[WHAT TO DO]
The records below should be printed once more, exactly as they appear.

[DATA FOR PROCESSING]
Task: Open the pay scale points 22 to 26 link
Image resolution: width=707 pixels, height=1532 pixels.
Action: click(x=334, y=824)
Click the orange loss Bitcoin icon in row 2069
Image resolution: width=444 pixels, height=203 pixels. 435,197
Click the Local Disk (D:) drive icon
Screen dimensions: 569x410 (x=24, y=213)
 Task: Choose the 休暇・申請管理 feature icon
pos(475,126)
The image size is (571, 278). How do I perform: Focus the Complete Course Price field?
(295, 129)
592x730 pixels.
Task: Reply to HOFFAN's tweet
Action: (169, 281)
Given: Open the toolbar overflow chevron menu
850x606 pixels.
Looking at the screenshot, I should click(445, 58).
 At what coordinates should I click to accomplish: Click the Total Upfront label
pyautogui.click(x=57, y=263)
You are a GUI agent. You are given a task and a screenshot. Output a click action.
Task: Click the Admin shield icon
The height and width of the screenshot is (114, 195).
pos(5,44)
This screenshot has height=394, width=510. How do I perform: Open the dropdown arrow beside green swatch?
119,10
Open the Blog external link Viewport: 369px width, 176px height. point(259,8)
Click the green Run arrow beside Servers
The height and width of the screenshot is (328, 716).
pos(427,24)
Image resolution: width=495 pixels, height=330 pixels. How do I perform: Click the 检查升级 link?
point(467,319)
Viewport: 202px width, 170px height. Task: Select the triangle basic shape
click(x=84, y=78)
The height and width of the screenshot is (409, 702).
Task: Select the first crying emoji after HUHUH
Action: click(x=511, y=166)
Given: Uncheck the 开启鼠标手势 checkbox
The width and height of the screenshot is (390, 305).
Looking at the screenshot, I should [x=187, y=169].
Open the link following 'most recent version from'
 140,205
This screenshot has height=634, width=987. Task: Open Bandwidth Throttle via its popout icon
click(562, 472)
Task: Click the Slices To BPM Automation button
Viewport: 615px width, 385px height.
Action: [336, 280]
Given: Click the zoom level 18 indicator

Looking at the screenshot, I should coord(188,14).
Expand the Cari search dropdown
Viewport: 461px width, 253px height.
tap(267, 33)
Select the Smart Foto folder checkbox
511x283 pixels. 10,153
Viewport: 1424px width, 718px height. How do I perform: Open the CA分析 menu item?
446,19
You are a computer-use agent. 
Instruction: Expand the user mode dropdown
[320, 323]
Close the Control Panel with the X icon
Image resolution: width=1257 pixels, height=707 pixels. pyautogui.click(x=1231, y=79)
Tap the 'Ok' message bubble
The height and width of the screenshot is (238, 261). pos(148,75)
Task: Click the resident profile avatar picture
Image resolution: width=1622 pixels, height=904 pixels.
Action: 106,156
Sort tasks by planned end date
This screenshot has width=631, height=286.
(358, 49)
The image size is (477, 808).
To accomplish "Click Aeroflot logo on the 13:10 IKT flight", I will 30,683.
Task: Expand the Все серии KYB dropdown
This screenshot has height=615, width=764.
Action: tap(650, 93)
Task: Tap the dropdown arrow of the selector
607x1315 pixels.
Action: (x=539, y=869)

[RESULT]
Task: Open the pay scale points 22 to 26 link
Image resolution: width=707 pixels, height=1532 pixels.
Action: click(x=334, y=824)
Click the orange loss Bitcoin icon in row 2069
Image resolution: width=444 pixels, height=203 pixels. 435,197
Click the Local Disk (D:) drive icon
Screen dimensions: 569x410 (x=24, y=213)
 Task: Choose the 休暇・申請管理 feature icon
pos(475,126)
The image size is (571, 278). How do I perform: Focus the Complete Course Price field?
(295, 129)
592x730 pixels.
Task: Reply to HOFFAN's tweet
Action: (169, 281)
Given: Open the toolbar overflow chevron menu
850x606 pixels.
Looking at the screenshot, I should click(445, 58).
 At what coordinates should I click to accomplish: Click the Total Upfront label
pyautogui.click(x=57, y=263)
You are a GUI agent. You are given a task and a screenshot. Output a click action.
Task: Click the Admin shield icon
The height and width of the screenshot is (114, 195).
pos(5,44)
This screenshot has height=394, width=510. How do I perform: Open the dropdown arrow beside green swatch?
119,10
Open the Blog external link Viewport: 369px width, 176px height. point(259,8)
Click the green Run arrow beside Servers
The height and width of the screenshot is (328, 716).
pos(427,24)
Image resolution: width=495 pixels, height=330 pixels. How do I perform: Click the 检查升级 link?
point(467,319)
Viewport: 202px width, 170px height. Task: Select the triangle basic shape
click(x=84, y=78)
The height and width of the screenshot is (409, 702).
Task: Select the first crying emoji after HUHUH
Action: click(x=511, y=166)
Given: Uncheck the 开启鼠标手势 checkbox
The width and height of the screenshot is (390, 305).
Looking at the screenshot, I should [x=187, y=169].
Open the link following 'most recent version from'
 140,205
This screenshot has height=634, width=987. Task: Open Bandwidth Throttle via its popout icon
click(562, 472)
Task: Click the Slices To BPM Automation button
Viewport: 615px width, 385px height.
Action: [336, 280]
Given: Click the zoom level 18 indicator

Looking at the screenshot, I should coord(188,14).
Expand the Cari search dropdown
Viewport: 461px width, 253px height.
tap(267, 33)
Select the Smart Foto folder checkbox
511x283 pixels. 10,153
Viewport: 1424px width, 718px height. How do I perform: Open the CA分析 menu item?
446,19
You are a computer-use agent. 
Instruction: Expand the user mode dropdown
[320, 323]
Close the Control Panel with the X icon
Image resolution: width=1257 pixels, height=707 pixels. pyautogui.click(x=1231, y=79)
Tap the 'Ok' message bubble
The height and width of the screenshot is (238, 261). pos(148,75)
Task: Click the resident profile avatar picture
Image resolution: width=1622 pixels, height=904 pixels.
Action: 106,156
Sort tasks by planned end date
This screenshot has width=631, height=286.
(358, 49)
The image size is (477, 808).
To accomplish "Click Aeroflot logo on the 13:10 IKT flight", I will 30,683.
Task: Expand the Все серии KYB dropdown
This screenshot has height=615, width=764.
Action: tap(650, 93)
Task: Tap the dropdown arrow of the selector
607x1315 pixels.
Action: (x=539, y=869)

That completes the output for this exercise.